Do consumers prefer sending and receiving messages in audio or text form?
February 9th, 2024, Lesley Simeon

Do consumers prefer sending and receiving messages in audio or text form?

Sending and receiving voice notes was once a complete novelty for mobile phone users and to some it remains the preserve of the almost criminally insane. But how many of us are sending and receiving voice notes today – and do we prefer it over tapping out or reading a long message?

A recent YouGov survey polling consumers across 17 markets reveals that text messages are still preferred over audio messages by a significant margin but that audio messaging has become much more widely acceptable.

A majority of consumers prefer sending text messages (66%). Fewer than one in ten consumers (7%) would opt for sending messages in audio format while two in ten (21%) favor text and audio messages equally.

Europeans prefer text messages over audio, more strongly than Asians do. Britons are the most likely across markets (83%) to prefer sending text messages, followed by Danes (80%) and Swedes (78%). Within Europe, consumers in Spain are the least likely to agree. Nonetheless, more than half of all Spaniards (54%) say they prefer sending text messages. In Asia, Indonesians are the most likely to say the same (66%).

Conversely, the least likely across markets to prefer sending messages via text are consumers in the UAE. Nearly two in five consumers here (38%) say so.  Consumers here are, as you would expect, also most likely to say they prefer sending audio messages.

They are followed by those in Mexico (13%) and Spain (13%). Danes (2%), Swedes (3%) and Singaporeans (3%) are the least likely to say they prefer sending audio messages.

Hong Kongers account for the largest proportion of consumers across all markets we survey (46%) to say they prefer sending text and audio messages equally.

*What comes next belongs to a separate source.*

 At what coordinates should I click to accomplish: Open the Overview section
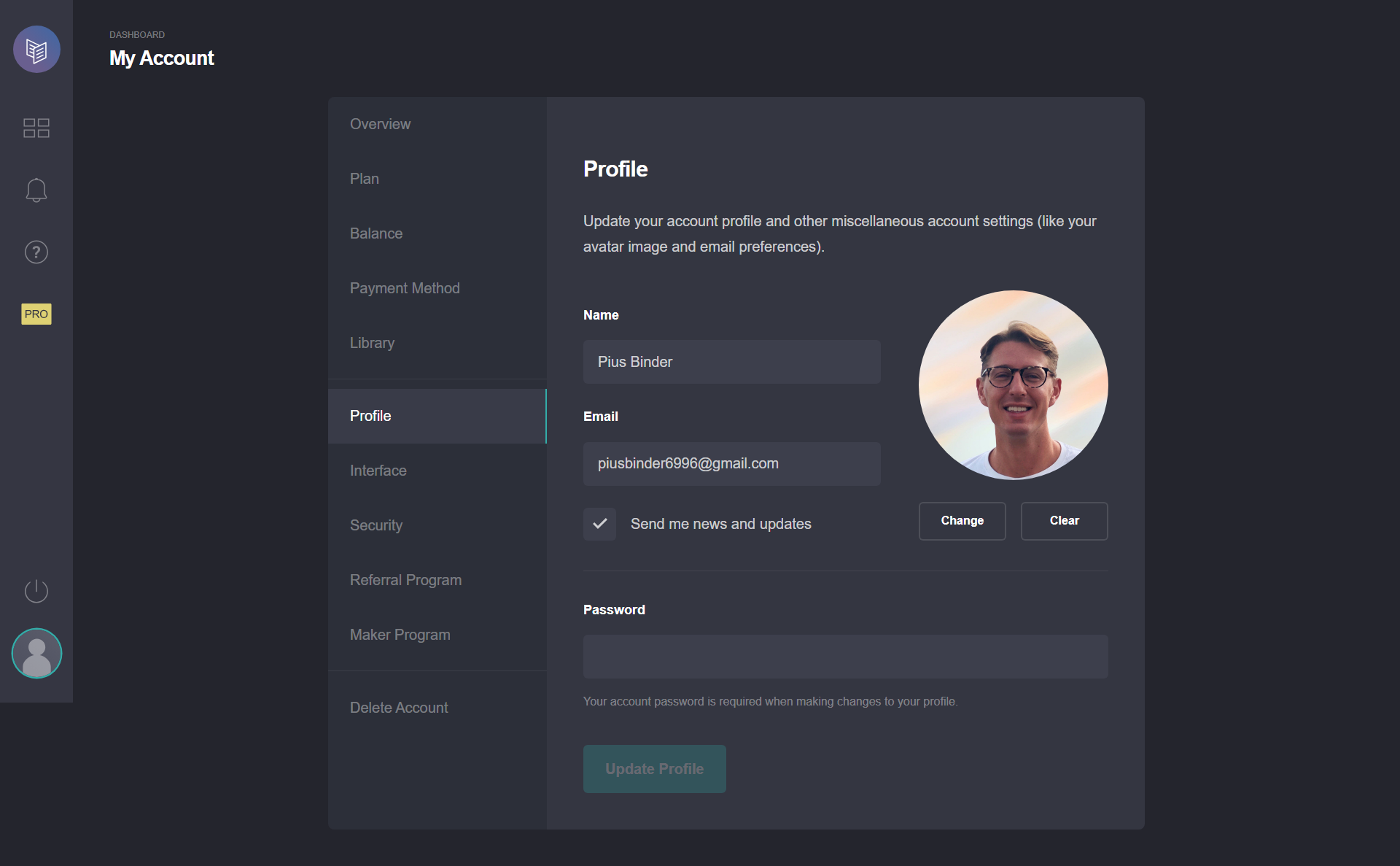pos(438,124)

In the US, most Americans prefer sending text messages (68%), and less than one in five (18%) prefer sending both text and audio messages equally.

Perhaps unsurprisingly, data about consumers’ preferences when it comes to receiving messages aren’t too different from how they prefer sending messages.

Danes (77%) and Britons (77%) lead in their dedication to the text format even when it comes to receiving messages. In Asia, Singaporeans are the most likely (67%) to say they prefer receiving text messages over audio. On the other hand, a third of consumers in the UAE (33%) prefer receiving text messages – the least likely across markets. Consumers from UAE also account for the largest proportion of those across markets who prefer audio messages (17%), as well as those who prefer text and audio messages equally (46%). An equal proportion of consumers in Hong Kong (46%) also prefer receiving both, text and audio messages, equally, followed by Indians (40%).

In the US, Americans prefer receiving text messages (65%) more than audio ones (6%).

Within Asia, Indians lead (8%) in their preference for receiving audio messages, over text. It is also a market where four in ten consumers prefer both text and audio.

Italians are the most likely in Europe to pick audio over text (10%) when it comes to how they’d prefer receiving messages, followed by Germans.

Explore our living data - for free

Discover more telco content here

Want to run your own research? Run a survey now

Make smarter business decisions with better intelligence. Understand exactly what your audience is thinking by leveraging our panel of 20 million+ members. Speak with us today.

Methodology: YouGov Surveys: Serviced provide quick survey results from nationally representative or targeted audiences in multiple markets. The data is based on surveys of adults aged 18+ years in 17 markets with sample sizes varying between 500 and 2001 for each market. All surveys were conducted online in November 2023. Data from each market uses a nationally representative sample apart from Mexico and India, which use urban representative samples, and Indonesia and Hong Kong, which use online representative samples. Learn more about YouGov Surveys: Serviced.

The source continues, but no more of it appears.